By Dr. Phil Huggins | Blog

Mar 04
called to thrive - car

called to thrive - carSuicide prevention, while extremely important, appears to not be keeping pace with prevention of other injury related deaths. Of all the deaths by physical injury, the number one cause is suicide. One would think that auto accidents, accidental poisoning, or even more generic ‘accidental deaths’ would all have more deaths than suicide. Sadly however, there are many reasons why suicide is the leading cause of death by physical injury.

When I grew up, we had six kids in the back seat of a four door car. None were in child restraints nor wearing seatbelts. Today you need all of the above and then some. As a child an air bag was someone who talked too much. Today some cars have as many as ten airbags that deploy all over the car. Between the car itself being safer, safer roads, and safer practices by the occupants the death by auto accident has steadily decreased.

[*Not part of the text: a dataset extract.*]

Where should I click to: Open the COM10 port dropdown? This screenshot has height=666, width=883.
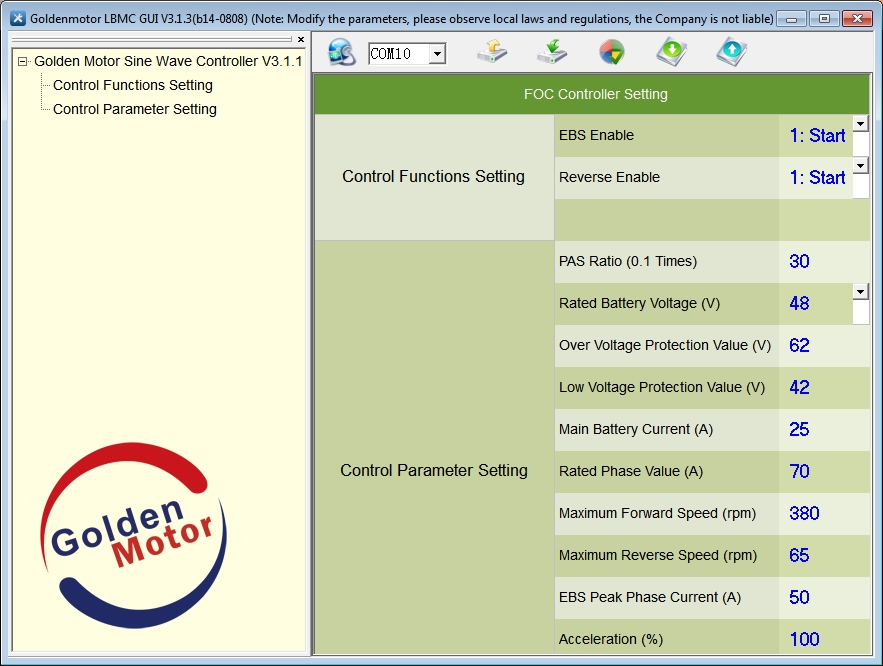point(437,54)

Along the same lines is the misdiagnosis of death by auto accident in terms of what is deemed a suicide. It is easier to believe that the driver lost control of the car and hit the tree than that he intentionally aimed at the tree. Some suicides are listed as auto accidents when in reality, they were more likely a suicide.

The same could be said of poisoning. With the labels on medicine today, it is difficult to overdose unless by intention. Yet, rather than list the death as suicide by overdose the cause of death is listed as drug overdose. Illegal drug users have often attempted suicide simply by overdosing.

So in fact the number of deaths by suicide is even higher than what the statistics can support. Why are so many taking their life? Depression, anxiety, loss of a dream, marriage difficulties and divorce, wayward children, financial strain,and loneliness come to mind, and the list could go on and on.

There are no clear signs about suicide, but especially in men as culture has taught men that they are not to show emotion. We are taught to simply solve a problem and when there is no solution, it appears that we have failed. When a man’s back is up against the wall, he can become potentially suicidal. At this point the best thing to do, the loving thing to do, is point blank ask “Are you considering the option of taking your life?”. It is better for all that he become upset at the question than for you to be silent and he proceed with the act. You will not put the thought in his head if it is not already there.

One might ask, if there are no clear signs, how does one know a friend or family member is suicidal? If you suspect, you ask. It is amazing how often people will be honest with this question. They are hurting. They are afraid. They need someone to show that they care. You may just talk your friend out of suicide simply by having him verbalize “Yes, I am thinking about taking my life.”

The second step you can take is getting your friend or family member help. A pastor or church counselor is a good starting point. For many this will be all that is needed. For others setting up regular counseling sessions with a Christian Counselor at a center like Grace Wellness Center will be needed to develop a mindset that is needed to overcome the current life situation. For any of these steps as a friend you may well have to make the contact and help your friend to get to the meeting. They may well be at a point where they cannot emotionally and intellectually make that call. You will have to do it for them.

In conclusion what am I saying is the key to suicide prevention? To simply walk with them. “One another” is a key phrase used throughout the entire Bible. From Genesis through Revelation , the idea of being alone is rejected. I need you and you need me. What a suicidal person needs more than anything else is to experience that (s)he is not alone. You are there. The ministry of presence is powerful.